When humans talk to robots
It’s human-robot experiment day, the culmination of a year of hard work by five Ira A. Fulton Schools of Engineering seniors.
The robot looks like a miniature ATV, with two jaunty antennas and bright orange rims on its chunky tires. The human, a student who is guiding the robot through an obstacle course, laughs at the chirping sounds the robot makes when she tells it to turn right and left.
“It sounds so cute!” she exclaims. Just before it reaches the end of the course, she says, “Stop. Stop! STOP!” The robot finally halts just before colliding with a wall. The student is asked to rate her experience, then completes the same course with a hand-held controller. She gives another rating, then the next participant in the experiment steps up to the course.
Robots are becoming a part of everyday life, but human-robot interactions can be complicated. Many robots require expensive, complex training that is inaccessible to the general public. For their capstone project, a team of five seniors, advised by Assistant Professor of Information Systems Victor Benjamin, sought a simpler solution by exploring spoken-language interfaces for human-robot interaction.
"We think language is a more natural way people can interact with robots without training," Benjamin says.
The team designed the robot to use hand-held controller and spoken-language interfaces. They measured the efficacy of each by timing participants’ completion of the course and counting their errors. While the obstacle course captured objective metrics, a survey asking participants to rate their satisfaction captured subjective feelings.
Courtney Dozier (BS Computer Science ’22), who booted up the robot, says “Most of the time, remote control tends to take a lot of training for people. We wanted to see if you could reduce that by introducing a new interface. We hope to learn how people like voice and remote control.”
Midway through the experiment, Henry O’Scannlain-Miller (BS Computer Science ’22), who designed the client code for the robot, observes, “The people who kind of struggle with the joystick also struggle with the voice commands. But people who are very comfortable with the joystick are more comfortable with voice commands as well.”

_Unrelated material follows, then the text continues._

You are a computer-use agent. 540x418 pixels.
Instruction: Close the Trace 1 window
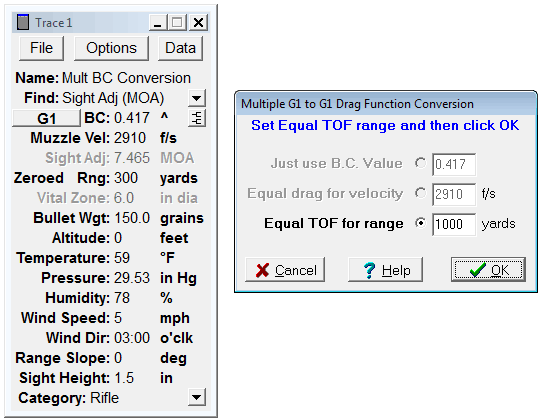tap(198, 23)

The ease with which participants operated the controller may be due to the popularity of video gaming, Benjamin says. As for the voice interface, lags with the robot receiving and reacting to commands made it a bit harder to control. This will be addressed and improved in future work with the robot, according to Benjamin. He also notes that students who struggled with the voice interface still said they were satisfied with their experience.
Perhaps people enjoy the growing conversational nature between humans and robots.
The team worked hard to make the human-robot interaction as seamless as possible. Tyler Nichols (BS Computer Science ’22) designed the software to run the robot and Justin Haught (BS Computer Systems Engineering ’22) designed the Bluetooth communication framework. Haught says his goal was to make the interfaces operate like second nature for participants.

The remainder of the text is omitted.